• [Problem requirements]:
Reproduce all of the records below, putting "interface assistant" wherever "GUI agent" appears and changing nothing else.
· · · · · · ·
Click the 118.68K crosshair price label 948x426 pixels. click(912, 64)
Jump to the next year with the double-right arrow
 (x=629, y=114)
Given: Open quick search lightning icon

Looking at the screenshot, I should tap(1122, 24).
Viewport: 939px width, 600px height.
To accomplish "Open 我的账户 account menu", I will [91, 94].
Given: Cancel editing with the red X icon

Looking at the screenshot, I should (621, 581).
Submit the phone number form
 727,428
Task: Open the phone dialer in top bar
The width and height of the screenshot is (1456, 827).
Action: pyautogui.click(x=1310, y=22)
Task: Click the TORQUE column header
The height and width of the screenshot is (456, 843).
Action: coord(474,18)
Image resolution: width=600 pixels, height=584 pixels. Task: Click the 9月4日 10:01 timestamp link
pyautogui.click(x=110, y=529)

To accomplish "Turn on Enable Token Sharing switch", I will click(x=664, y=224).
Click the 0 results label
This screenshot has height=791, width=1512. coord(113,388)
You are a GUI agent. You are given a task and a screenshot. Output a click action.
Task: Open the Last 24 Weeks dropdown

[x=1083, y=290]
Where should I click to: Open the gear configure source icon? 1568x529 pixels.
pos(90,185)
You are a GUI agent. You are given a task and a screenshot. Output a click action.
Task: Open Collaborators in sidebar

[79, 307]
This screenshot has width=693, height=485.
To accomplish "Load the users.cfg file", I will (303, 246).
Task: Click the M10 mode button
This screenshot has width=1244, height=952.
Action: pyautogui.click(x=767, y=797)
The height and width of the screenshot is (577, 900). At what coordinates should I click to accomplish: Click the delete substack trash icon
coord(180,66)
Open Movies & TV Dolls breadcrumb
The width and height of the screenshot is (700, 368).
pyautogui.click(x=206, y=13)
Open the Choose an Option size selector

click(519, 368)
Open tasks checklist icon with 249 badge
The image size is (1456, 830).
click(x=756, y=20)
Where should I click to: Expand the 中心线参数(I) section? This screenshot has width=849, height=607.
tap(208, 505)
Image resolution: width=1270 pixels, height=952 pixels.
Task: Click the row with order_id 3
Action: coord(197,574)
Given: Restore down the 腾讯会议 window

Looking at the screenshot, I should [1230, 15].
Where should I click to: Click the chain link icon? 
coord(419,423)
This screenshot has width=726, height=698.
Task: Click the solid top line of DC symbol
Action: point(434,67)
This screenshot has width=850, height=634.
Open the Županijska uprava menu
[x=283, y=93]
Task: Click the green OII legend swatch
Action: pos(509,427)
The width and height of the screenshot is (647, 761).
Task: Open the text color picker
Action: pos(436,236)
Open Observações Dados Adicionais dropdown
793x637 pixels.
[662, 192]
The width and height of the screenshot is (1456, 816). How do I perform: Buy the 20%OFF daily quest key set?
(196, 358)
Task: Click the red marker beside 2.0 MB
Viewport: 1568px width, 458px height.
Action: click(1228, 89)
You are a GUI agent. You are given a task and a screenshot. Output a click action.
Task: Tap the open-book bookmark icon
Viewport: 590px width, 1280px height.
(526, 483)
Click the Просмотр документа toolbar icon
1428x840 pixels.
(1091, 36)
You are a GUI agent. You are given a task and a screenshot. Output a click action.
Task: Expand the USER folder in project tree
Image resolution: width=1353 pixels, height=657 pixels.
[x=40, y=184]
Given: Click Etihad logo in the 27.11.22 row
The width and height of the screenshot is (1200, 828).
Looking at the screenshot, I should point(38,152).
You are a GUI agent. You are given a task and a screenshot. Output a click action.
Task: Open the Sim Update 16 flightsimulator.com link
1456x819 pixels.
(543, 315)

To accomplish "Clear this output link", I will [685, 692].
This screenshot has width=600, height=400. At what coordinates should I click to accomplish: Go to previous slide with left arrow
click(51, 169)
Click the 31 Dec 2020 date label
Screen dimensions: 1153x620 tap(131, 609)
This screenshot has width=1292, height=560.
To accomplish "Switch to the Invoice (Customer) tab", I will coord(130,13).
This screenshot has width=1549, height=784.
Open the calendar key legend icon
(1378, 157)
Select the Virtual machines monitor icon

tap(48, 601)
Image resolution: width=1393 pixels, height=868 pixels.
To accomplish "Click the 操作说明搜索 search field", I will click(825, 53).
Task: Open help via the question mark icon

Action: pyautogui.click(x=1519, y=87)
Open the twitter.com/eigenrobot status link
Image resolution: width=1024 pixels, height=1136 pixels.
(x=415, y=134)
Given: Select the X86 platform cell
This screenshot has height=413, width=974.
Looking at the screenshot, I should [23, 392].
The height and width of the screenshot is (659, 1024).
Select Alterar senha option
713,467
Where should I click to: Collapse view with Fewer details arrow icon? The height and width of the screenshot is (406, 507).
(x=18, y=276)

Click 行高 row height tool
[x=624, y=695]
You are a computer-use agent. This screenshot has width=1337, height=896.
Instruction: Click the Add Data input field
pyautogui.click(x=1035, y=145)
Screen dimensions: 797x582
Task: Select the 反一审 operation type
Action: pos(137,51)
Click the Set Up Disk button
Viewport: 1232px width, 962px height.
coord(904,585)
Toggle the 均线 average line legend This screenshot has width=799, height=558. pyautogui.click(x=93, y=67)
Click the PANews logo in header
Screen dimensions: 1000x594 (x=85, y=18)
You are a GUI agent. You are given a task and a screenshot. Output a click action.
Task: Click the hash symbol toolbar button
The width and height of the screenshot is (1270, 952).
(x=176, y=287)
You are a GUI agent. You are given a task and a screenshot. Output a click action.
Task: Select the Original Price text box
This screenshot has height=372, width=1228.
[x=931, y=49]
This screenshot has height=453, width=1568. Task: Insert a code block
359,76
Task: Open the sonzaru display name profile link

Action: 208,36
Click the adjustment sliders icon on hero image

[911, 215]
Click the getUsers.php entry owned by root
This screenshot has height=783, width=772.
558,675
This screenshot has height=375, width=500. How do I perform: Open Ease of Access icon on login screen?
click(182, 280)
· · · · · · ·
• [Exercise response]:
Click the 118.68K crosshair price label 948x426 pixels. click(912, 64)
Jump to the next year with the double-right arrow
 (x=629, y=114)
Given: Open quick search lightning icon

Looking at the screenshot, I should tap(1122, 24).
Viewport: 939px width, 600px height.
To accomplish "Open 我的账户 account menu", I will [91, 94].
Given: Cancel editing with the red X icon

Looking at the screenshot, I should (621, 581).
Submit the phone number form
 727,428
Task: Open the phone dialer in top bar
The width and height of the screenshot is (1456, 827).
Action: pyautogui.click(x=1310, y=22)
Task: Click the TORQUE column header
The height and width of the screenshot is (456, 843).
Action: coord(474,18)
Image resolution: width=600 pixels, height=584 pixels. Task: Click the 9月4日 10:01 timestamp link
pyautogui.click(x=110, y=529)

To accomplish "Turn on Enable Token Sharing switch", I will click(x=664, y=224).
Click the 0 results label
This screenshot has height=791, width=1512. coord(113,388)
You are a interface assistant. You are given a task and a screenshot. Output a click action.
Task: Open the Last 24 Weeks dropdown

[x=1083, y=290]
Where should I click to: Open the gear configure source icon? 1568x529 pixels.
pos(90,185)
You are a interface assistant. You are given a task and a screenshot. Output a click action.
Task: Open Collaborators in sidebar

[79, 307]
This screenshot has width=693, height=485.
To accomplish "Load the users.cfg file", I will (303, 246).
Task: Click the M10 mode button
This screenshot has width=1244, height=952.
Action: pyautogui.click(x=767, y=797)
The height and width of the screenshot is (577, 900). At what coordinates should I click to accomplish: Click the delete substack trash icon
coord(180,66)
Open Movies & TV Dolls breadcrumb
The width and height of the screenshot is (700, 368).
pyautogui.click(x=206, y=13)
Open the Choose an Option size selector

click(519, 368)
Open tasks checklist icon with 249 badge
The image size is (1456, 830).
click(x=756, y=20)
Where should I click to: Expand the 中心线参数(I) section? This screenshot has width=849, height=607.
tap(208, 505)
Image resolution: width=1270 pixels, height=952 pixels.
Task: Click the row with order_id 3
Action: coord(197,574)
Given: Restore down the 腾讯会议 window

Looking at the screenshot, I should [1230, 15].
Where should I click to: Click the chain link icon? 
coord(419,423)
This screenshot has width=726, height=698.
Task: Click the solid top line of DC symbol
Action: point(434,67)
This screenshot has width=850, height=634.
Open the Županijska uprava menu
[x=283, y=93]
Task: Click the green OII legend swatch
Action: pos(509,427)
The width and height of the screenshot is (647, 761).
Task: Open the text color picker
Action: pos(436,236)
Open Observações Dados Adicionais dropdown
793x637 pixels.
[662, 192]
The width and height of the screenshot is (1456, 816). How do I perform: Buy the 20%OFF daily quest key set?
(196, 358)
Task: Click the red marker beside 2.0 MB
Viewport: 1568px width, 458px height.
Action: click(1228, 89)
You are a interface assistant. You are given a task and a screenshot. Output a click action.
Task: Tap the open-book bookmark icon
Viewport: 590px width, 1280px height.
(526, 483)
Click the Просмотр документа toolbar icon
1428x840 pixels.
(1091, 36)
You are a interface assistant. You are given a task and a screenshot. Output a click action.
Task: Expand the USER folder in project tree
Image resolution: width=1353 pixels, height=657 pixels.
[x=40, y=184]
Given: Click Etihad logo in the 27.11.22 row
The width and height of the screenshot is (1200, 828).
Looking at the screenshot, I should point(38,152).
You are a interface assistant. You are given a task and a screenshot. Output a click action.
Task: Open the Sim Update 16 flightsimulator.com link
1456x819 pixels.
(543, 315)

To accomplish "Clear this output link", I will [685, 692].
This screenshot has width=600, height=400. At what coordinates should I click to accomplish: Go to previous slide with left arrow
click(51, 169)
Click the 31 Dec 2020 date label
Screen dimensions: 1153x620 tap(131, 609)
This screenshot has width=1292, height=560.
To accomplish "Switch to the Invoice (Customer) tab", I will coord(130,13).
This screenshot has width=1549, height=784.
Open the calendar key legend icon
(1378, 157)
Select the Virtual machines monitor icon

tap(48, 601)
Image resolution: width=1393 pixels, height=868 pixels.
To accomplish "Click the 操作说明搜索 search field", I will click(825, 53).
Task: Open help via the question mark icon

Action: pyautogui.click(x=1519, y=87)
Open the twitter.com/eigenrobot status link
Image resolution: width=1024 pixels, height=1136 pixels.
(x=415, y=134)
Given: Select the X86 platform cell
This screenshot has height=413, width=974.
Looking at the screenshot, I should [23, 392].
The height and width of the screenshot is (659, 1024).
Select Alterar senha option
713,467
Where should I click to: Collapse view with Fewer details arrow icon? The height and width of the screenshot is (406, 507).
(x=18, y=276)

Click 行高 row height tool
[x=624, y=695]
You are a computer-use agent. This screenshot has width=1337, height=896.
Instruction: Click the Add Data input field
pyautogui.click(x=1035, y=145)
Screen dimensions: 797x582
Task: Select the 反一审 operation type
Action: pos(137,51)
Click the Set Up Disk button
Viewport: 1232px width, 962px height.
coord(904,585)
Toggle the 均线 average line legend This screenshot has width=799, height=558. pyautogui.click(x=93, y=67)
Click the PANews logo in header
Screen dimensions: 1000x594 (x=85, y=18)
You are a interface assistant. You are given a task and a screenshot. Output a click action.
Task: Click the hash symbol toolbar button
The width and height of the screenshot is (1270, 952).
(x=176, y=287)
You are a interface assistant. You are given a task and a screenshot. Output a click action.
Task: Select the Original Price text box
This screenshot has height=372, width=1228.
[x=931, y=49]
This screenshot has height=453, width=1568. Task: Insert a code block
359,76
Task: Open the sonzaru display name profile link

Action: 208,36
Click the adjustment sliders icon on hero image

[911, 215]
Click the getUsers.php entry owned by root
This screenshot has height=783, width=772.
558,675
This screenshot has height=375, width=500. How do I perform: Open Ease of Access icon on login screen?
click(182, 280)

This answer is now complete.